The terrorists, armed with a cache of military assault weapons, grenades, plastic explosives, and anti-tank rockets, were prepared to strike when their captors were most vulnerable. ”The houses in the region are atypical for buildings in Israel,” Mr. Goltche said. “Many of the older buildings are made out of wood instead of stone, and the bomb shelters are outside of the homes, making anyone running for shelter an easy target.

“It was only later that Mr. Alus understood that the terrorists had come through a main street and stopped there with two pickup trucks,” he continued. “There were 16 terrorists who entered the neighborhood from several alleys. They simply shot at anyone they saw and anything that moved. Due to the rocket alarms, people came out of their local bomb shelters or stairwell rooms and there, they were killed.

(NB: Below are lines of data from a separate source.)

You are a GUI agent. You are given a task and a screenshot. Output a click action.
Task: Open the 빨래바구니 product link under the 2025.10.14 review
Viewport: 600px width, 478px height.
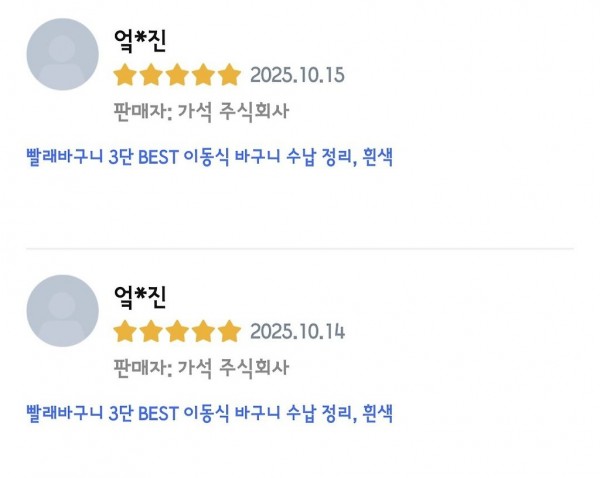[x=208, y=414]
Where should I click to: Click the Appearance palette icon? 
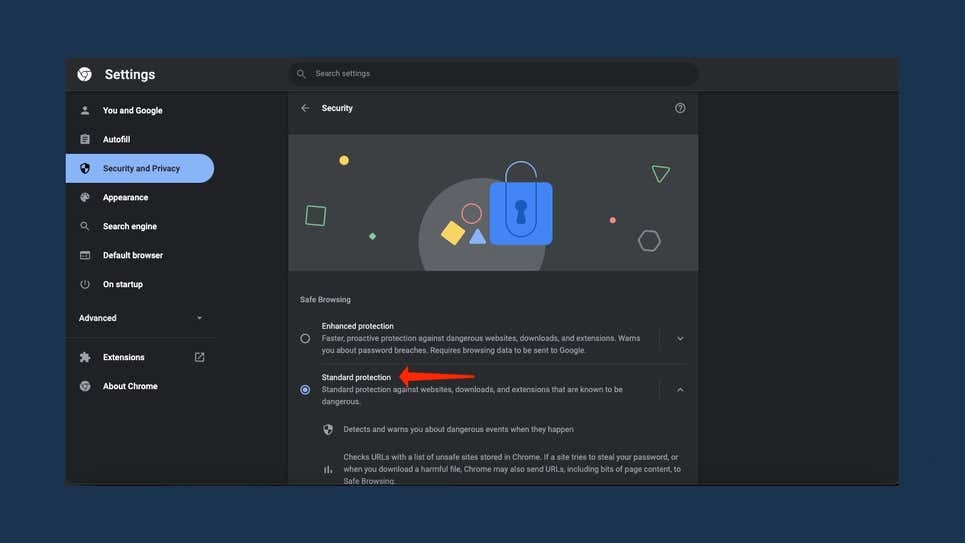[x=85, y=197]
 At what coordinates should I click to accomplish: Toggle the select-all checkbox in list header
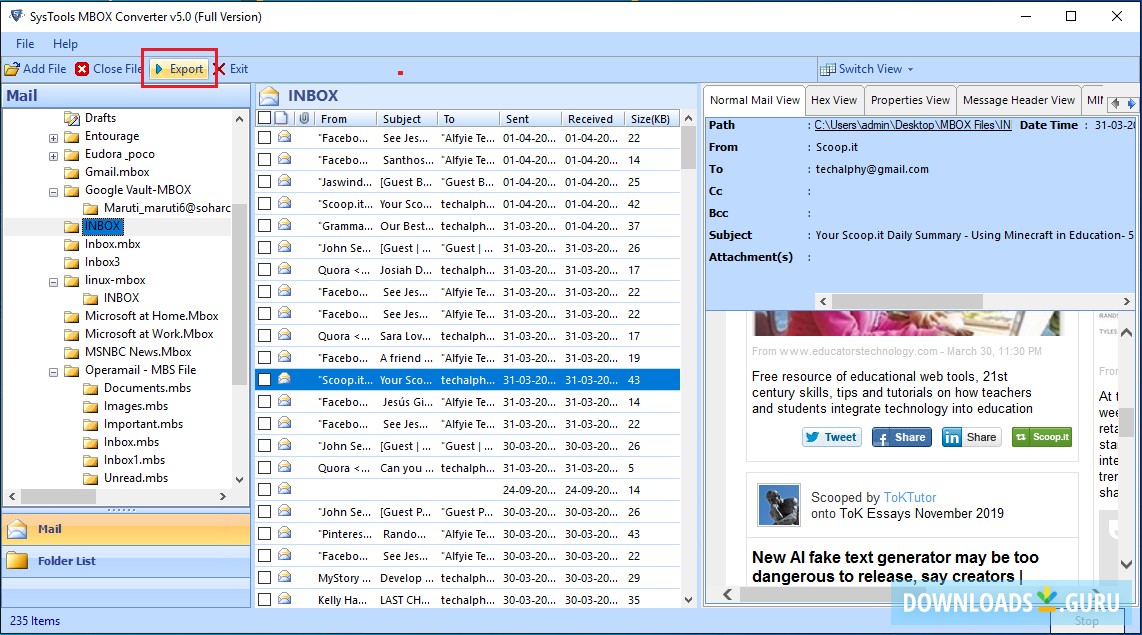click(x=264, y=118)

“The terrorists even entered houses and shot people there.”

Mr. Alus’s story is part of a vividly written account in the New York Times by Adam Goldman and Gal Koplewitz. According to that October 26 report, the Israeli Defense Force’s absence meant that the city’s police and its civilians had to defend Ofakim by themselves.

“The police saved us,” the Times story quoted Cochy Abuharon, Officer Roni Abuharon’s older sister,” as saying. “Without their courage, there would have been more slaughter.”

Mr. Goltche and his friends on the trip met Mr. Alus in Ofakim, and the Israeli police officer showed the visitors the parts of the city that Hamas attacked. “We were deeply affected by Mr. Alus’s remarkable story of horror and bravery during our visit to Israel in December,” Mr. Goltche said. “Itamar described his experiences as we walked with him through the alleys and neighborhoods where he and his fellow officers staved off the terrorists for hours.

“He talked about those who survived and those who perished, those who’d been injured and were driven to hospitals and whose lives were miraculously saved, and those who somehow hid for hours behind solar panels on roofs or remained huddled in shelters, ensuring their babies stayed silent so as not to alert their captors of their whereabouts. We ended the tour at the home of an elderly couple, who somehow distracted and staved off terrorists for hours, cooking and serving them food.”

Mr. Alus dances with visitors as emotions run high.

The relationship between Mr. Alus and the visitors from Great Neck did not end with their trip. “Itamar continues to communicate with many of us in Great Neck via WhatsApp,” Mr. Goltche said.

Rabbi Zalman Baumgarten of Chabad of Great Neck was on the trip. When he returned home, he received a 20-page letter from Mr. Alus, which he translated  into English. In that letter, Mr. Alus wrote: “It will haunt me, that I didn’t stop by the slain and inquire about their names, maybe offer a last embrace. I remembered them only by their body structure, their hair color, or what they wore.

“But each of them is an entire world, a shattered family.”

Mr. Alus believes that God saved his life, that his survival was a miracle, and that now it is his duty to tell his story. “He insists on continuing to spread the message, no matter how distraught he is,” Mr. Goltche said.

So with WZO’s support, the group from Great Neck arranged a trip to the United States for Mr. Alus and his family. “For the first week, he will speak to audiences in New York and New Jersey,” Mr. Goltche said. “And after a week of speaking engagements, we’re sending him and his family to relax on the beach in Miami before returning to Israel.”

Mr. Alus and his family arrived in the United States on February 9; that evening, he received a proclamation of gratitude from Dr. Pedram Bral, the mayor of Great Neck.

He was scheduled to speak at Valley Chabad in Woodcliff Lake on February 15, and in Wanaque on February 20.

Who: Itamar Alus

What: Will tell his story of horror, death, and survival

When: On Tuesday, February 20, at 7 p.m.